The district court found that the damage to the robotic arm affected the functionality and value of the pieces contained in the other nine crates because the other pieces of the machine could only be used in conjunction with the arm. The transporters do not challenge this finding.
We recognize that treaty interpretation is distinct from contract interpretation. We are not saying that the fact that language in a treaty is ambiguous necessarily means that the same language in a contract is ambiguous. But we nevertheless conclude in this specific circumstance that the fact that identical language in the Warsaw Convention was viewed as ambiguous supports our conclusion that the waybill’s identical liability limitation is ambiguous.
Lloyds argues that if the waybill is ambiguous, we must construe it against the transporters because Expeditors drafted the agreement.
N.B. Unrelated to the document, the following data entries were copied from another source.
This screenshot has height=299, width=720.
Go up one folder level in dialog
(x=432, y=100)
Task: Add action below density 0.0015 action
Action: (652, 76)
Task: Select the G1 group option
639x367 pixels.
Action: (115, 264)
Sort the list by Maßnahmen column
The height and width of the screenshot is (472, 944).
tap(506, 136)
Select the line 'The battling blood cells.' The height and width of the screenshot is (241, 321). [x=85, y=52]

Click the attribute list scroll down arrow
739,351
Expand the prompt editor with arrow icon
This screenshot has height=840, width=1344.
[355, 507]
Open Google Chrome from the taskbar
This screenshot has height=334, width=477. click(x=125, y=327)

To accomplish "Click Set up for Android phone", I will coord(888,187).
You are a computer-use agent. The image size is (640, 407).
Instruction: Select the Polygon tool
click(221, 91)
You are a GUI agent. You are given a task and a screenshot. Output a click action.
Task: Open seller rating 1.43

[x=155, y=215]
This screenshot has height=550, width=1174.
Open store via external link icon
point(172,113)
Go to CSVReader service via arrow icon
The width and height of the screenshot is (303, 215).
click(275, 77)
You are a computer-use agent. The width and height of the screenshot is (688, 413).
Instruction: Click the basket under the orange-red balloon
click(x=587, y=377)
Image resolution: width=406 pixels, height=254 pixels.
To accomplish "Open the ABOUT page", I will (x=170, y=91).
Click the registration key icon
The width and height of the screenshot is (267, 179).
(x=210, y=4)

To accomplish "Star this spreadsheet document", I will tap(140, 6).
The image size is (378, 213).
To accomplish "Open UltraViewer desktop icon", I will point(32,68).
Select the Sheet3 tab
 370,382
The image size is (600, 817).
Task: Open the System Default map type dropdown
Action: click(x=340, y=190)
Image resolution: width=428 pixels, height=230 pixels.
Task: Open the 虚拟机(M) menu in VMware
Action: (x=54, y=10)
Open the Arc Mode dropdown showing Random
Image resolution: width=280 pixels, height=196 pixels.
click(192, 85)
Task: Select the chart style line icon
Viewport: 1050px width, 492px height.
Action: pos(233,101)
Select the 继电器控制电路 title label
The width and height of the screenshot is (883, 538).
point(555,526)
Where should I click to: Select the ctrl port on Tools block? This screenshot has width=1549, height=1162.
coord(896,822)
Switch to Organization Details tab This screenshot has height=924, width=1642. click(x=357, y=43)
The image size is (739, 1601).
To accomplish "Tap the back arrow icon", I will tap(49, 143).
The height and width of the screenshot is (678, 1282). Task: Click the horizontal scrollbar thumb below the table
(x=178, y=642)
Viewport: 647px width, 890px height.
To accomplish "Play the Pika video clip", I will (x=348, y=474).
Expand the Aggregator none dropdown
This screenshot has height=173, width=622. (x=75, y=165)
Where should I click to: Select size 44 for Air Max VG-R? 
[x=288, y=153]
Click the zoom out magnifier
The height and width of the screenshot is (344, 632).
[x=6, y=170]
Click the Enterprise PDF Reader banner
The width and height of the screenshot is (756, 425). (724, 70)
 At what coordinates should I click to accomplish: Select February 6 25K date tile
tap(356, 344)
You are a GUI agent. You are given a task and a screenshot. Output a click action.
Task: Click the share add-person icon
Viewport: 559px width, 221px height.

But we apply the rule of construction that an ambiguous contract provision should be construed against the drafter only after applying other rules of construction and considering extrinsic evidence, including about industry custom and practice. See Royal Ins. Co. of Am. v. Orient Overseas Container Line Ltd., 525 F.3d 409, 423-24 (6th Cir. 2008) (explaining how this rule should be applied under federal common law when construing bill of lading agreement governing ocean carrier’s shipment of cargo); Restatement (Second) of Contracts § 206 cmt. a (explaining that contract should be construed against drafter only “so long as other factors are not decisive”). Thus, we cannot agree with Lloyds that we must construe the waybill against the transporters before the district court considers extrinsic evidence. We leave the application of this rule of construction to the sound discretion of the district court.